I do remain optimistic, as the overarching goal of the AECF is to “ensure healthy African elephant populations in the wild, while improving pathways for human-elephant coexistence”.
However, I’m clear-eyed about the challenges faced and won’t downplay how high the stakes are for elephants and local communities. Climate change, habitat loss and fragmentation, and other human activities are increasingly affecting elephant distribution and behaviour, putting them at odds with local human populations due to heightened competition for space and resources, making HEC a growing challenge to address across much of Africa. On top of this, poaching for ivory remains a significant threat to elephants and is associated with drivers like poor national governance, low law enforcement capacity, poverty, and global elephant ivory prices.
It’s also concerning to see a growing level of politicisation of HEC in many places that leverages legitimate grievances held by local communities, including the feeling that elephant conservation is an international priority that ignores local realities of sharing the landscape with elephants and that the lives of elephants are valued above those of the local people. These are the communities that will ultimately decide the fate of elephants and other wildlife and their habitat and is why it is so critical that conservation efforts support more holistic approaches that empower and amplify co-creation with Indigenous Peoples and local communities and embrace different ways of knowing a given landscape, emphasizing our role as stewards and caretakers of the Earth and each other.

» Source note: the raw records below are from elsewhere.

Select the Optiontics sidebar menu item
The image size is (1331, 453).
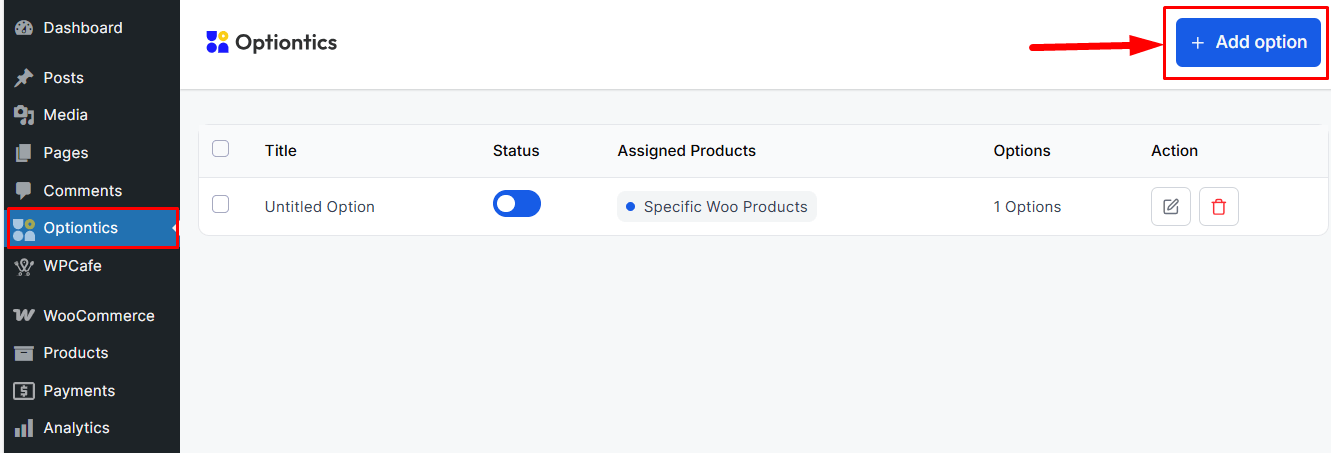click(80, 228)
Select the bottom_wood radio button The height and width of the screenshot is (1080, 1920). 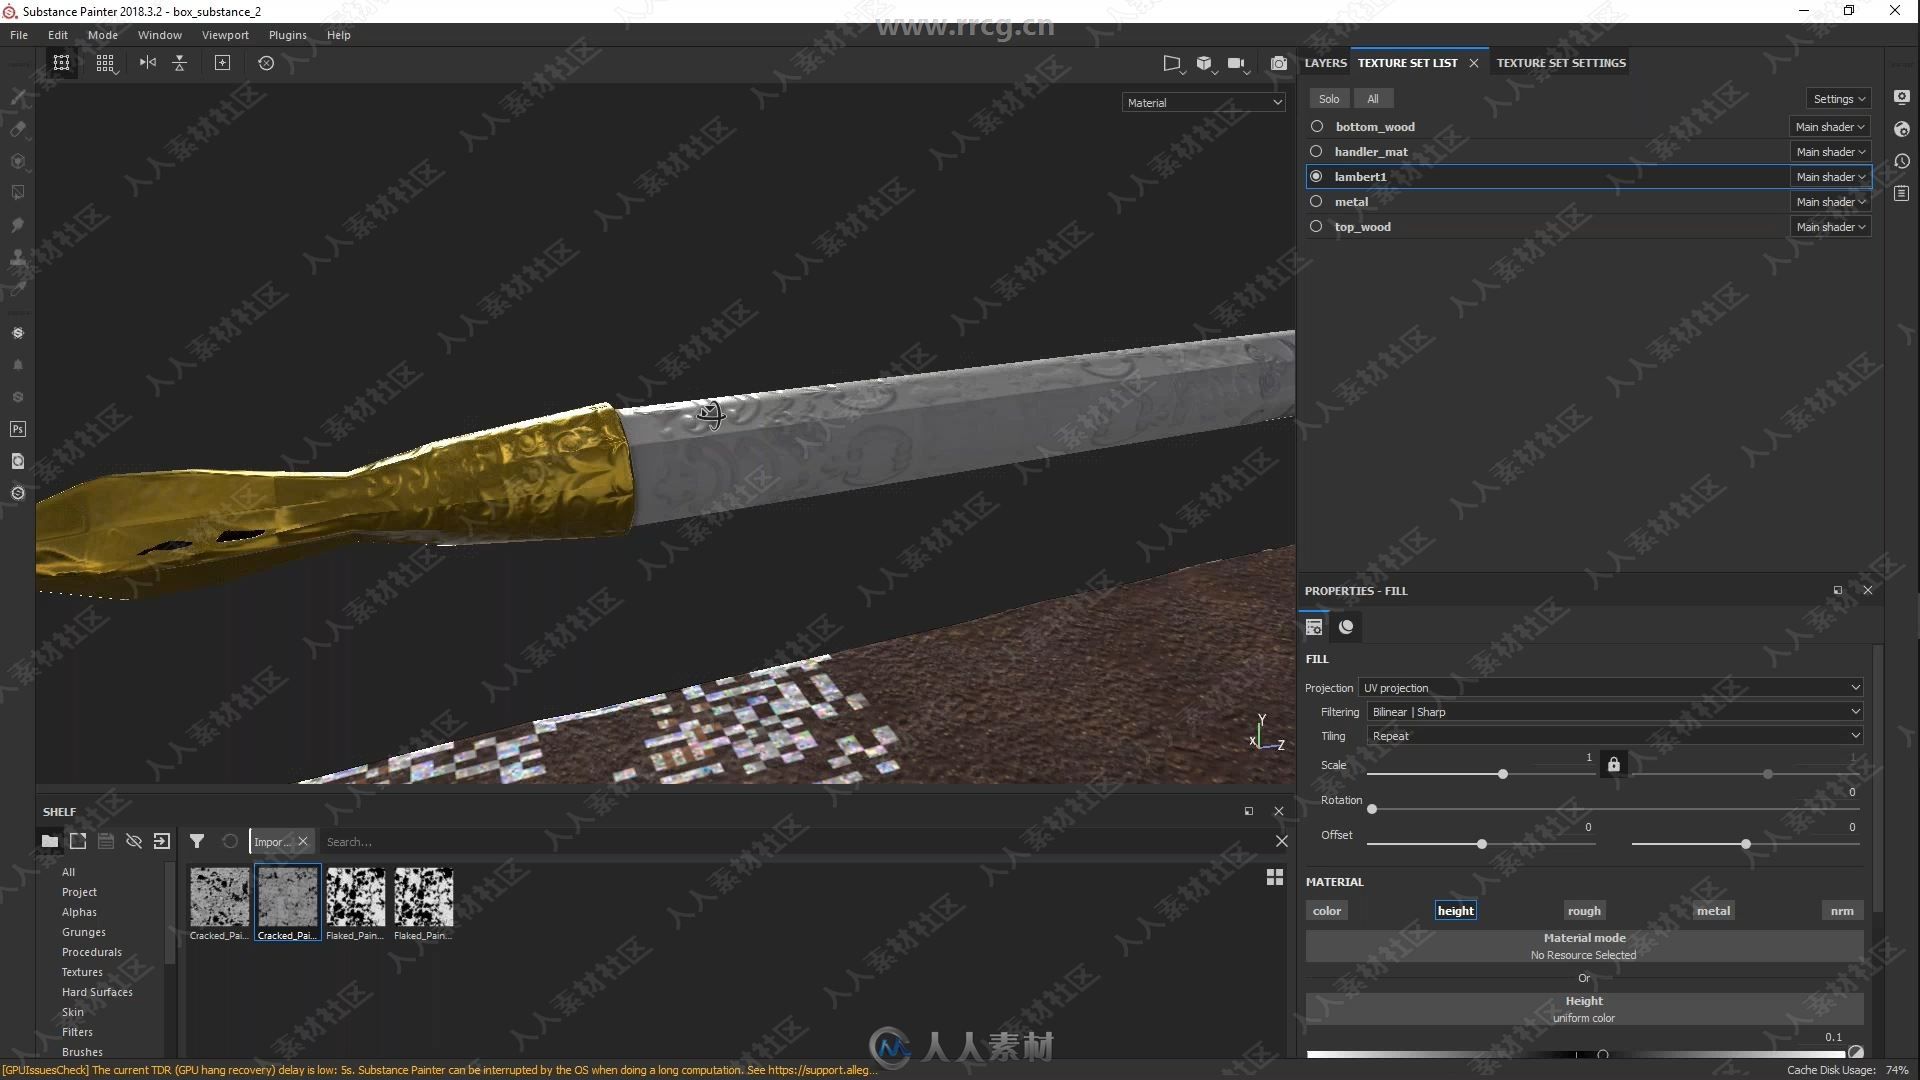1316,125
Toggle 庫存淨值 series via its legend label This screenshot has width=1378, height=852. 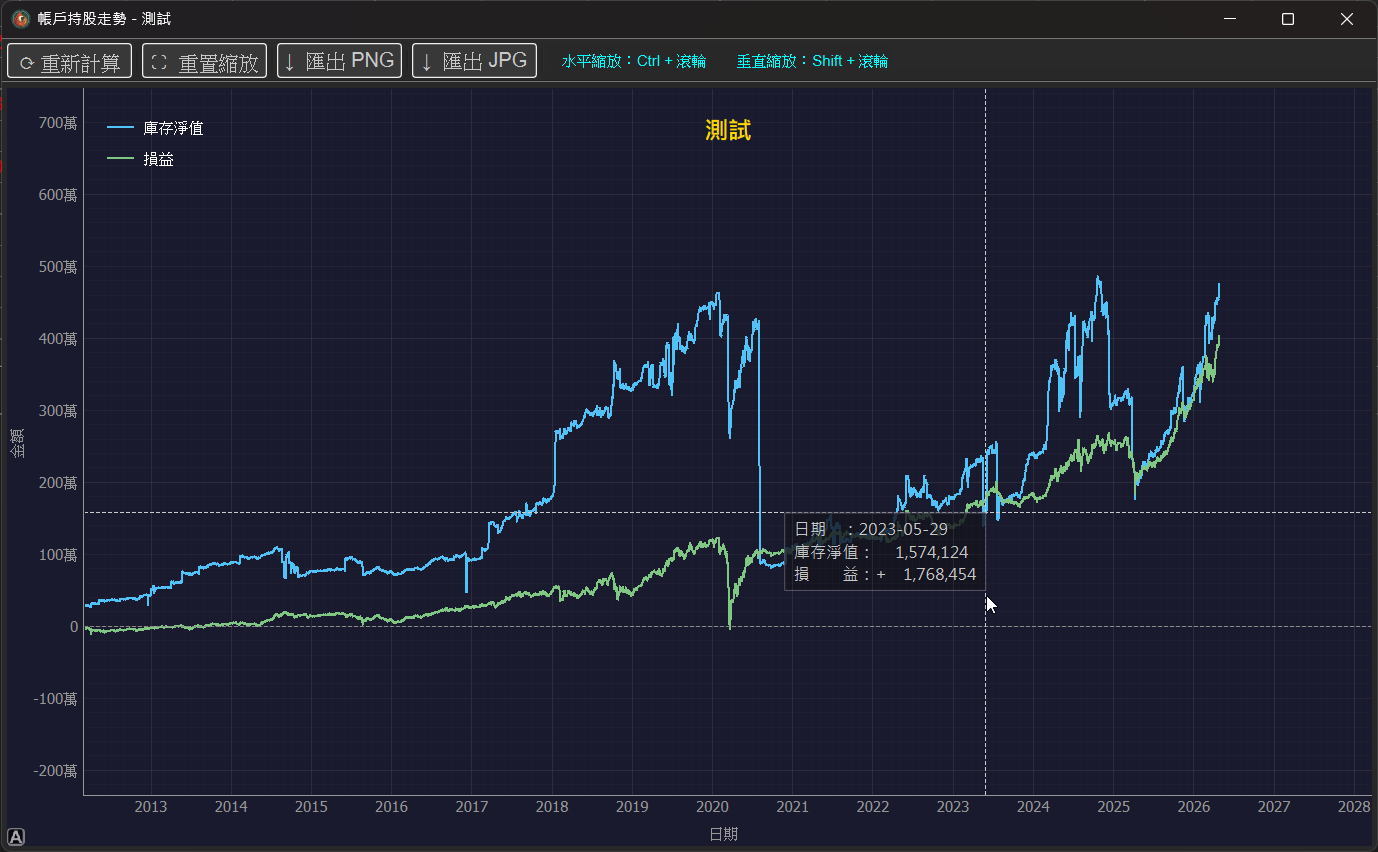(x=173, y=128)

Without it, we run the risk of losing both species of African elephants (forest and savanna), with forest elephants at especially high risk, being critically endangered, or one step removed from extinction. I have two kids (both under 5) and I don’t want them or anyone else in their generation to grow up in a world without African elephants. Like many other threatened and endangered species, they are essential to the health and resilience of the landscapes they inhabit, as “forest gardeners” and “ecosystem engineers”, and they continue to teach us valuable lessons about ourselves and our humanity – the importance of community and empathy, and how our fates are intertwined.